FINRA Rule 3310 requires each member firm to develop and implement a written anti-money laundering program that includes, at a minimum, independent testing for compliance. The independent testing requirement — codified at Rule 3310(c) — is one of the four required pillars of a compliant AML program, alongside internal controls, a designated AML compliance officer, and annual training. It is also one of the most frequently misunderstood requirements — and one of the most common sources of FINRA examination findings.

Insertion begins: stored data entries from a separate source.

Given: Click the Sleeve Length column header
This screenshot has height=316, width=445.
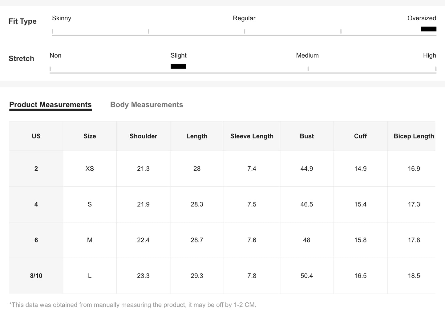Looking at the screenshot, I should pyautogui.click(x=252, y=136).
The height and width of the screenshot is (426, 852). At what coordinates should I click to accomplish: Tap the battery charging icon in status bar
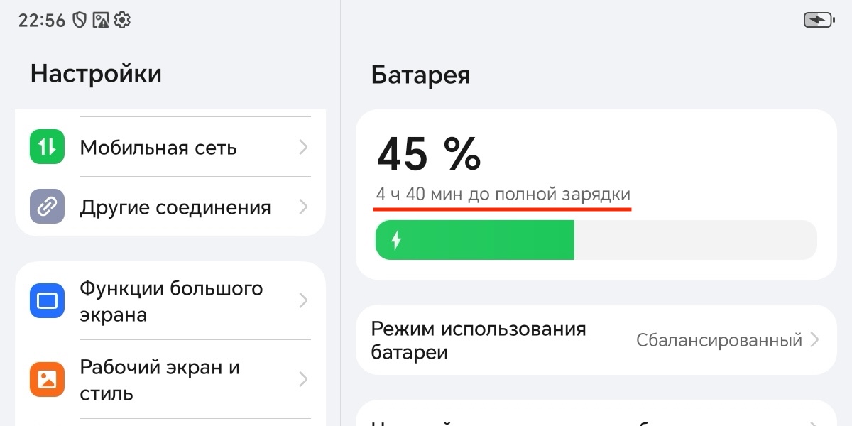[819, 21]
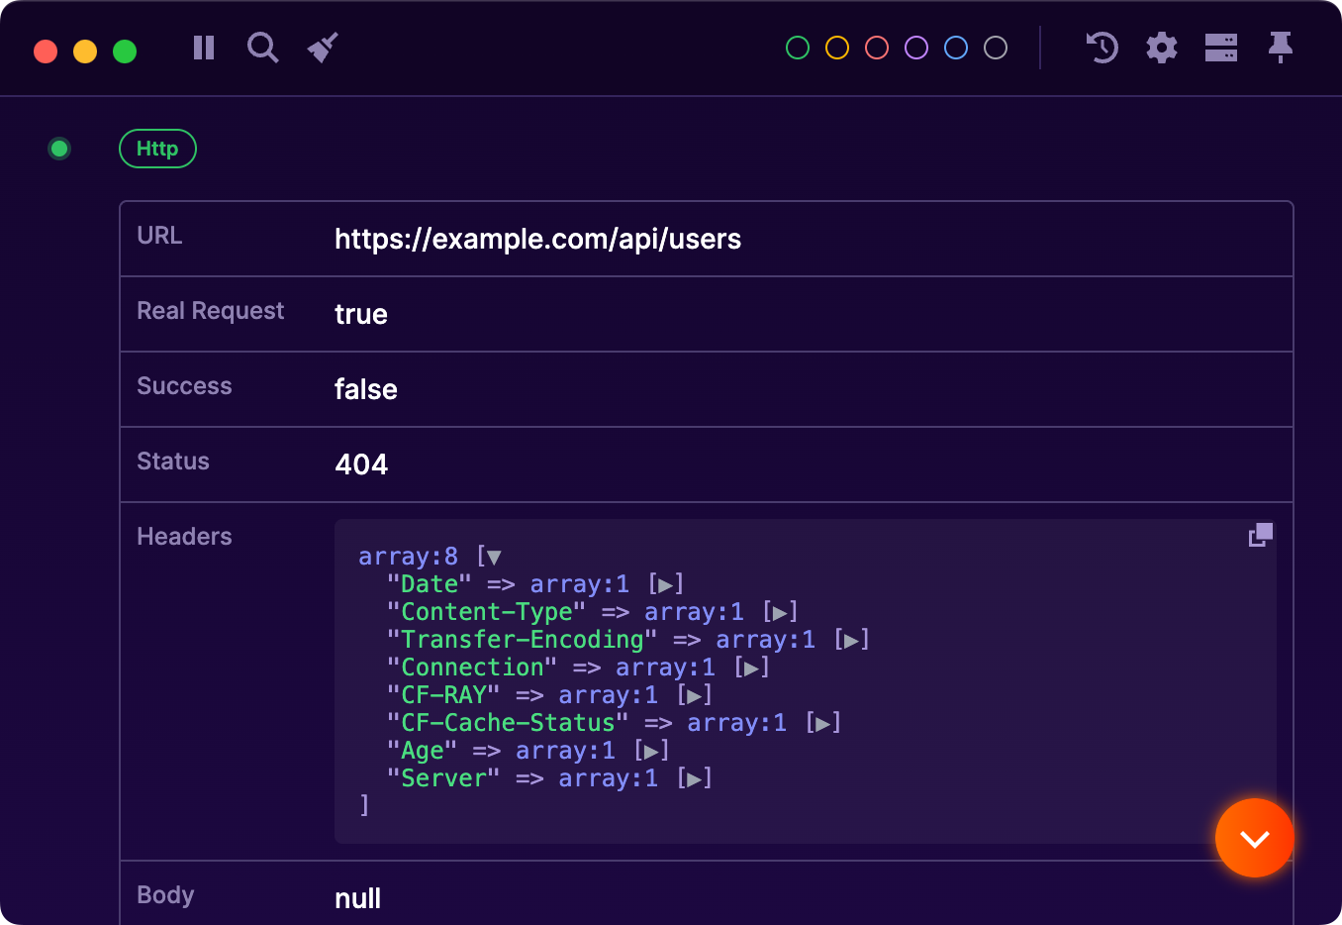1342x925 pixels.
Task: Click the https://example.com/api/users URL
Action: click(x=538, y=238)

What 'Independent' Actually Means

The independence requirement under FINRA Rule 3310(c) prohibits the AML compliance officer from testing their own program. Testing must be performed by a qualified individual or team that is independent of the AML compliance function. FINRA's guidance makes clear that this can be satisfied by: an internal audit department that is structurally independent of the compliance function; a qualified outside vendor or consulting firm engaged specifically for AML testing; or, in some cases, another compliance officer within the firm who is not responsible for AML compliance and has no operational involvement in the AML program. What it cannot be satisfied by is the AML compliance officer testing their own program — regardless of how thorough that review may be.

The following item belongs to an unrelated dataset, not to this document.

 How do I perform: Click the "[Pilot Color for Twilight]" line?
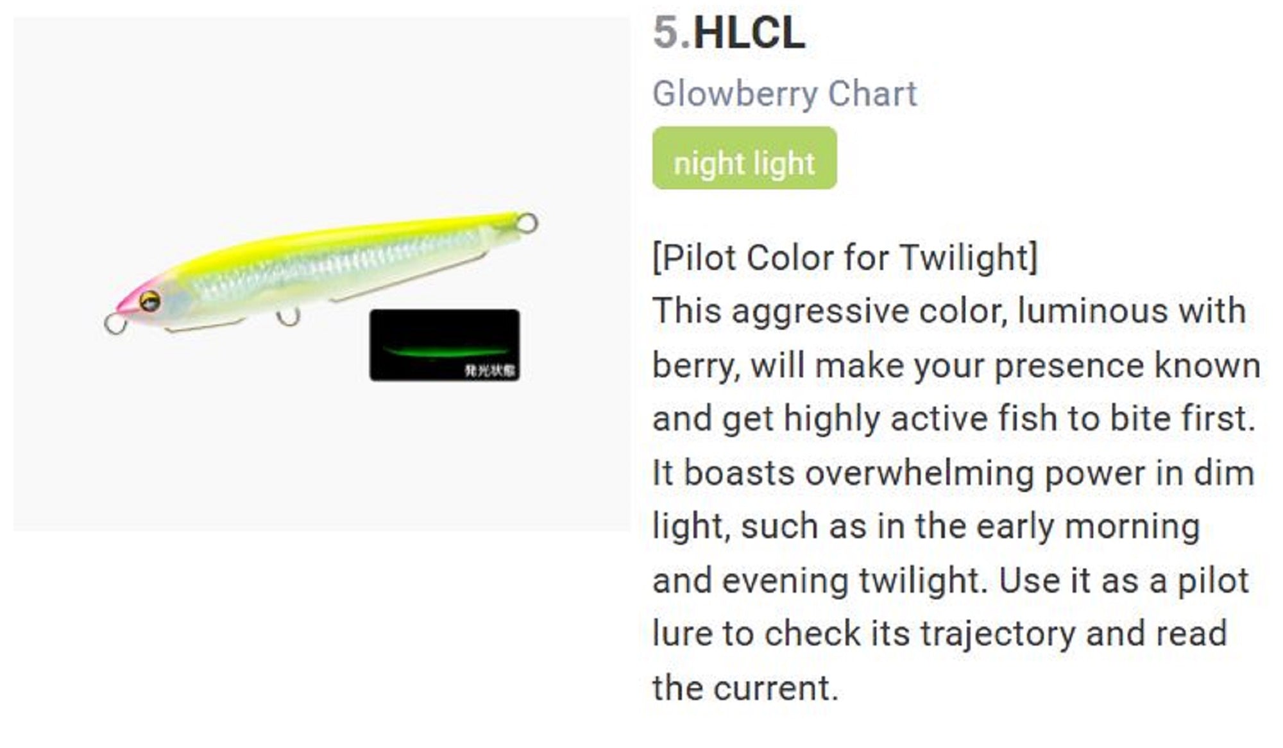844,258
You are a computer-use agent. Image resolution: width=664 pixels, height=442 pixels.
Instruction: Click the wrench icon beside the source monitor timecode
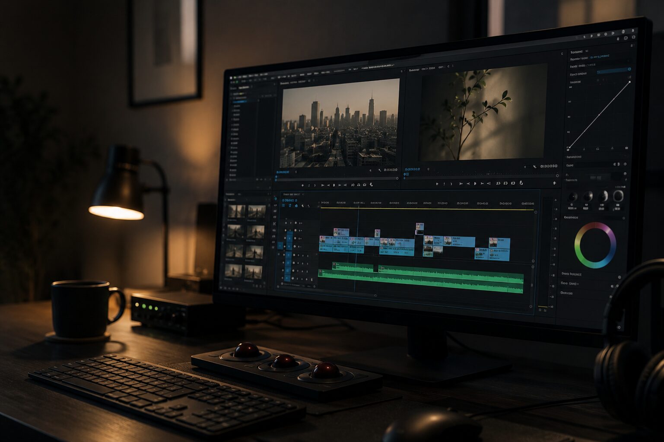click(x=380, y=170)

Annual vs. Biennial Testing — Who Qualifies

FINRA Rule 3310(c) generally requires annual independent testing. However, the rule provides that firms with limited business models may conduct testing on a biennial basis — specifically, firms that do not execute transactions for customers and do not have customer accounts. In practice, this biennial exception applies to a narrow category of broker-dealers — primarily those engaged exclusively in advisory-type activities where no customer funds or securities are held and no transactions are executed. Introducing brokers who introduce customer accounts to a clearing firm, firms that execute retail transactions, and firms that receive or transmit customer funds generally must test annually.

Minimum Scope of Testing

FINRA does not specify a mandatory testing checklist, but examination practice reveals a set of minimum scope elements that FINRA examiners expect independent testing to cover: review of the written AML program for adequacy against current regulatory requirements, including FinCEN's CDD Rule; testing of Customer Identification Program procedures, including a sample review of actual account documentation; review of OFAC screening procedures; review of FinCEN 314(a) search compliance; review of SAR decision-making procedures; and review of AML training completion records. For firms subject to the beneficial ownership requirement, testing must cover beneficial ownership collection procedures and records.

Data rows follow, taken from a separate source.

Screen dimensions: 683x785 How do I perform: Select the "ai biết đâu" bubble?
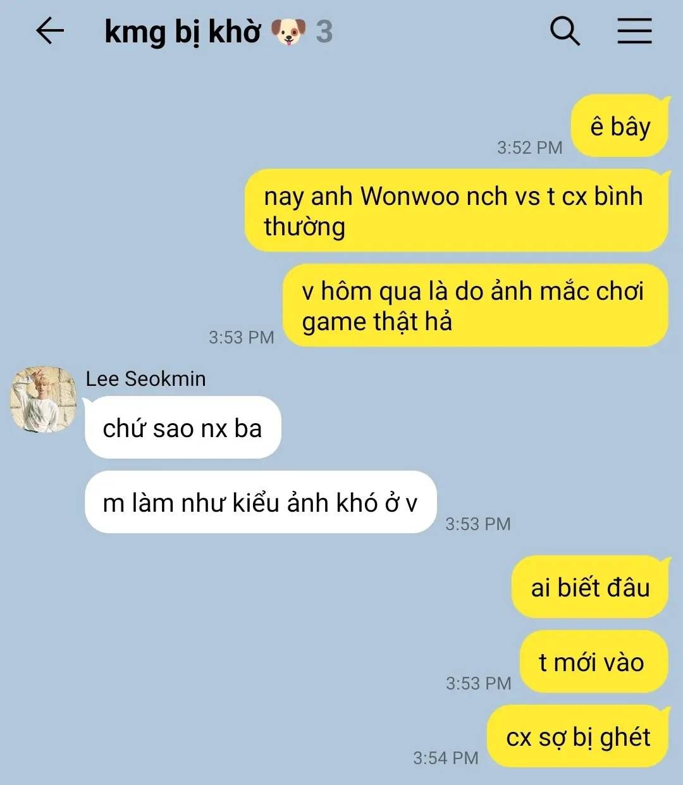(590, 587)
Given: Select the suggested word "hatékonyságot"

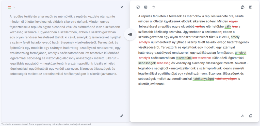Looking at the screenshot, I should tap(203, 79).
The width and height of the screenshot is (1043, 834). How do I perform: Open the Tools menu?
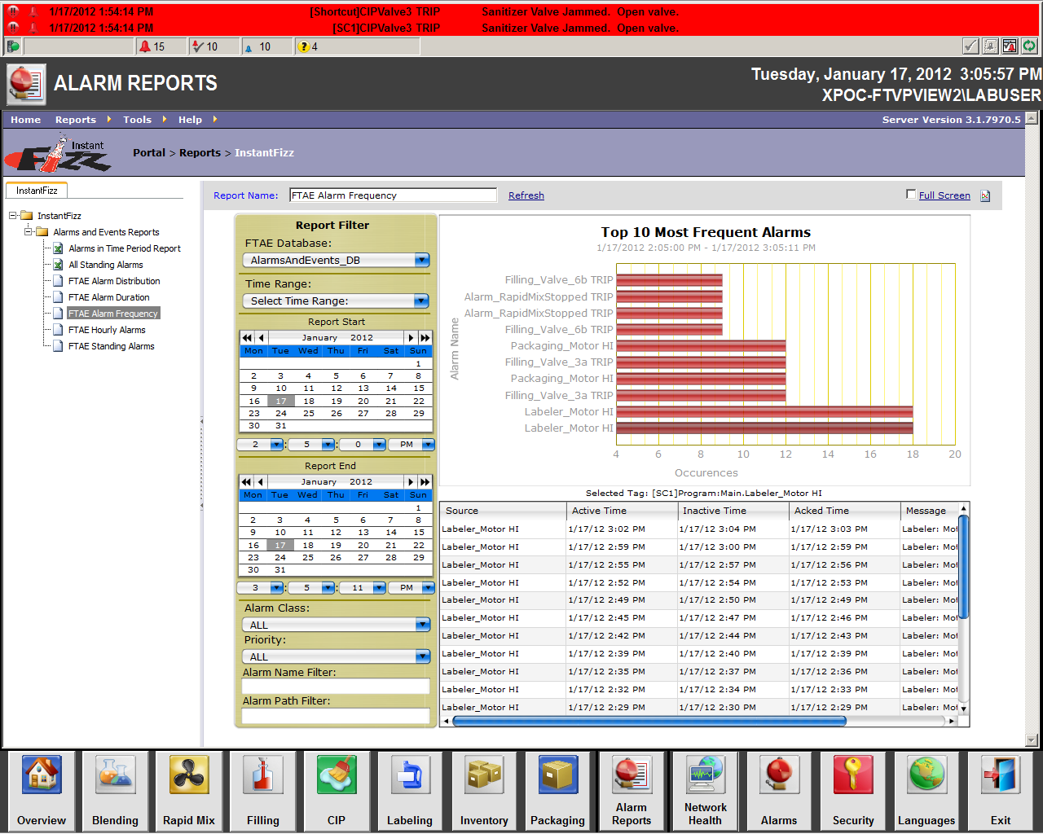tap(137, 120)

Common FINRA Examination Findings

FINRA's AML examination findings cluster around several recurring issues. First: no independent testing at all — firms that have not conducted any testing since their initial program adoption. Second: testing performed by the AML compliance officer, which fails the independence requirement on its face. Third: inadequate testing scope — testing engagements that cover the written program generally but do not test specific procedures such as beneficial ownership, OFAC screening, or SAR decision-making. Fourth: failure to address prior testing findings — testing reports that identify deficiencies and remediation plans that are never implemented, creating a documented pattern of known non-compliance.

Documentation Requirements

Independent testing must produce a written report. FINRA examiners will request testing reports as part of the AML examination, and the content of those reports is itself subject to scrutiny. A compliant testing report should document: the scope of the testing, the methodology, the findings, and the remediation plan with a timeline. Testing reports that consist of a brief memo stating that the AML program was reviewed and found to be adequate without any description of scope or methodology are unlikely to satisfy FINRA examination requirements.

AML independent testing is not a compliance formality — it is a substantive regulatory obligation with defined independence, frequency, scope, and documentation requirements. Broker-dealers that approach independent testing as a checkbox exercise are creating the kind of examination exposure that results in formal findings. The standard is testing that is genuinely independent, adequately scoped, and fully documented. That is the standard Doo Compliance applies to every AML testing engagement.